The summer of 2021 appears to be on pace to be the hottest on record. Last month was the hottest June since at least the 1890s (when federal records begin). The temperature reached 116 degrees in Portland, Ore., at one point and 121 in British Columbia, Canada. Climate researchers concluded that those levels of heat would have been “virtually impossible without climate change.”

This month has also been brutally hot in many places. The western U.S. is experiencing its fourth heat wave in less than two months, with temperatures in Montana and Idaho topping 100 degrees this week. On July 9, Death Valley, Calif., reached 130 degrees, matching the hottest temperature recorded on Earth

Numbers aside, the extreme heat is creating situations that are a mix of unnatural and horrific. Dozens of wildfires are burning across the West.
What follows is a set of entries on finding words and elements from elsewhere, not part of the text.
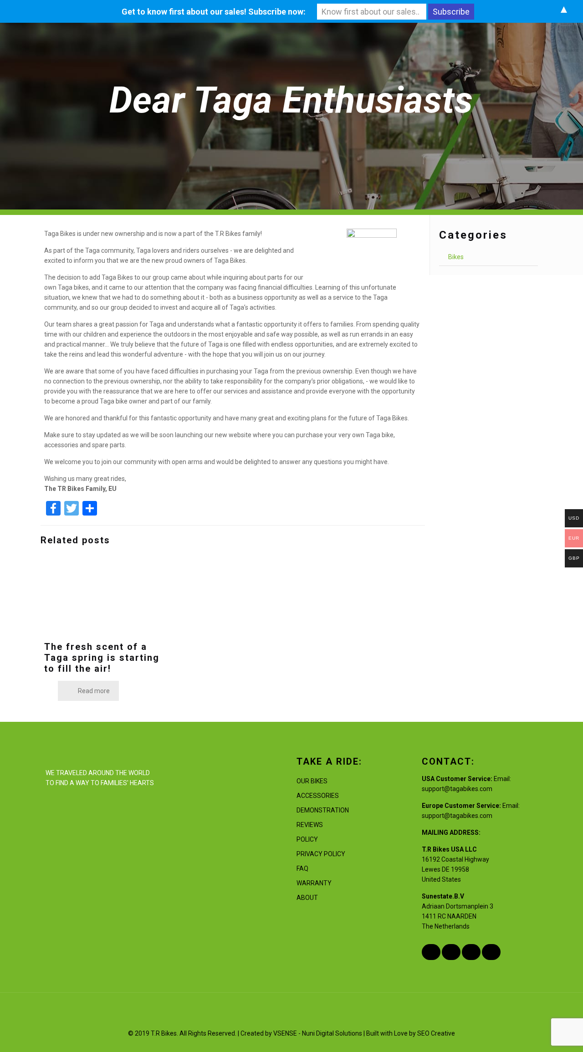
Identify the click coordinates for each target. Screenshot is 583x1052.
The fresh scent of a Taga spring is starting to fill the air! (101, 657)
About (307, 897)
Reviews (310, 824)
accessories (318, 795)
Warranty (314, 883)
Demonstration (323, 810)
Larger wildfires, like the Bootleg fire in southern Oregon, can sometimes create their own weather systems, spawning lightning from towers of smoke or generating a fire whirl, a vortex of air and flame that looks like a fiery tornado.

“Normally the weather predicts what the fire will do,” Marcus Kauffman of Oregon’s forestry department said. “In this case, the fire is predicting what the weather will do.”

Day to day, the summer heat in much of the U.S. is unpleasant. Boston is not supposed to feel like New York, and Philadelphia isn’t supposed to feel like Atlanta.

But the heat is not merely unpleasant. It can be downright dangerous, and the future is looking increasingly dangerous, too.